Petugas PLN saat melakukan evakuasi terhadap ular yang ditemukan didalam gardu di Banjar Tebesaya Peliatan Ubud, Sabtu (23/5/2020) malam.
Petugas PLN saat melakukan evakuasi terhadap ular yang ditemukan didalam gardu di Banjar Tebesaya Peliatan Ubud, Sabtu (23/5/2020) malam.

GIANYAR, balipuspanews.com – Seekor ular ditemukan mati terpanggang di dalam gardu milik PLN di Banjar Tebesaya, Peliatan, Ubud, Sabtu (23/5/2020) malam. Akibatnya, gardu mengalami korsleting dan menyebabkan listrik padam 3 jam.

Dari informasi yang berhasil dihimpun, Minggu (24/5/2020), seekor ular masuk kedalam gardu milik PLN yang mendistribusikan listrik dari Desa Peliatan sampai ke Desa Padangtegal Ubud.

Saat ular tersebut masuk kedalam, gardu meledak dan mengakibatkan kerusakan hingga listrik padam selama tiga jam.

Salah seorang warga setempat, I Nyoman Astana mengatakan bahwa dirinya terkejut pada saat jam malam tiba-tiba listrik mati.

“Kalau malam kan tentu pemakaian listriknya sangat dibutuhkan, tiba-tiba mati dan setelah itu langsung saya laporkan ke PLN,” katanya.

Namun, anehnya dikatakan oleh Koming sapaan akrabnya bahwa dirinya tidak ada mendengar warga yang mengeluh.

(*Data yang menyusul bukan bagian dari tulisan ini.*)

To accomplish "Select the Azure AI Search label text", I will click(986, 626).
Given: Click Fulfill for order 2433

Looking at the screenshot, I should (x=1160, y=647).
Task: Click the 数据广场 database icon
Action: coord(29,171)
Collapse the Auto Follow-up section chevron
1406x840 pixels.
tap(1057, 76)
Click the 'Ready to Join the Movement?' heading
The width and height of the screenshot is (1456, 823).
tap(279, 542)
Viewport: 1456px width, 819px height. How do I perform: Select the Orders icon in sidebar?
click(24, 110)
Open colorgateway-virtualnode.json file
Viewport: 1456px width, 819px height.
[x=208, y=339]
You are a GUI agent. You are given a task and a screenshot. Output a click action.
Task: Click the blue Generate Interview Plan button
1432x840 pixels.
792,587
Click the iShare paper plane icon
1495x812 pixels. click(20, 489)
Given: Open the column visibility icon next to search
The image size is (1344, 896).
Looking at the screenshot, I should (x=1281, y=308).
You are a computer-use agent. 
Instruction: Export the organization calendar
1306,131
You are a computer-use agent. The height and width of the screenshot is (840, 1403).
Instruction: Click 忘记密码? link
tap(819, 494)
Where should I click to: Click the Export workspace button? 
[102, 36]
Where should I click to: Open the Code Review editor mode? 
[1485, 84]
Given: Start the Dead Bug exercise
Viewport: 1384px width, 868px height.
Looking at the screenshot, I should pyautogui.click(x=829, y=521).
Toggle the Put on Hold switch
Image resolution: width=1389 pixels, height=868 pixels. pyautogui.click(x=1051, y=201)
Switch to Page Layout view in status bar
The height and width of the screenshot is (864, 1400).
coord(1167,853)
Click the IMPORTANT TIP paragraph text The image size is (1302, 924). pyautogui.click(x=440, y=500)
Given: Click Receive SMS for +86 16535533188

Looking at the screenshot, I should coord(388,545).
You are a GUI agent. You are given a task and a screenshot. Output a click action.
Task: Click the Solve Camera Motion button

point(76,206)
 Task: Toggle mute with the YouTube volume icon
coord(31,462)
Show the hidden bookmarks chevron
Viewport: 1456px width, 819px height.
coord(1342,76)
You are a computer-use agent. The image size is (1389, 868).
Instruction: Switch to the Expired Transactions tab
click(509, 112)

“Dulu saat restoran, dan penginapan masih jalan, jangankan tiga jam, satu jam listrik padam pun sudah banyak yang mengeluh. Tapi sekarang tidak saya dengar,” ujarnya.

Dikonfirmasi terpisah, Manajer Unit Layanan dan Pengadaan PLN Gianyar, Billy Ramadhana mengatakan, bahwa setelah mendapatkan laporan dari warga pihaknya langsung menerjunkan petugas ke lapangan. Setelah mencoba mencari tahu, petugas terkejut karena menemukan seekor ular yang mati terpanggang didalam gardu di Banjar Tebesaya Ubud.

“Petugas kami langsung mengevakuasi ular yang mati tersebut dan memperbaiki jaringan listrik yang padam,” ucapnya.

Kedepannya, untuk mengatasi masalah serupa pihaknya akan melakukan langkah pencegahan.

“Kami akan memasang jaring, supaya ular tidak bisa masuk kedalam gardu,” pungkasnya.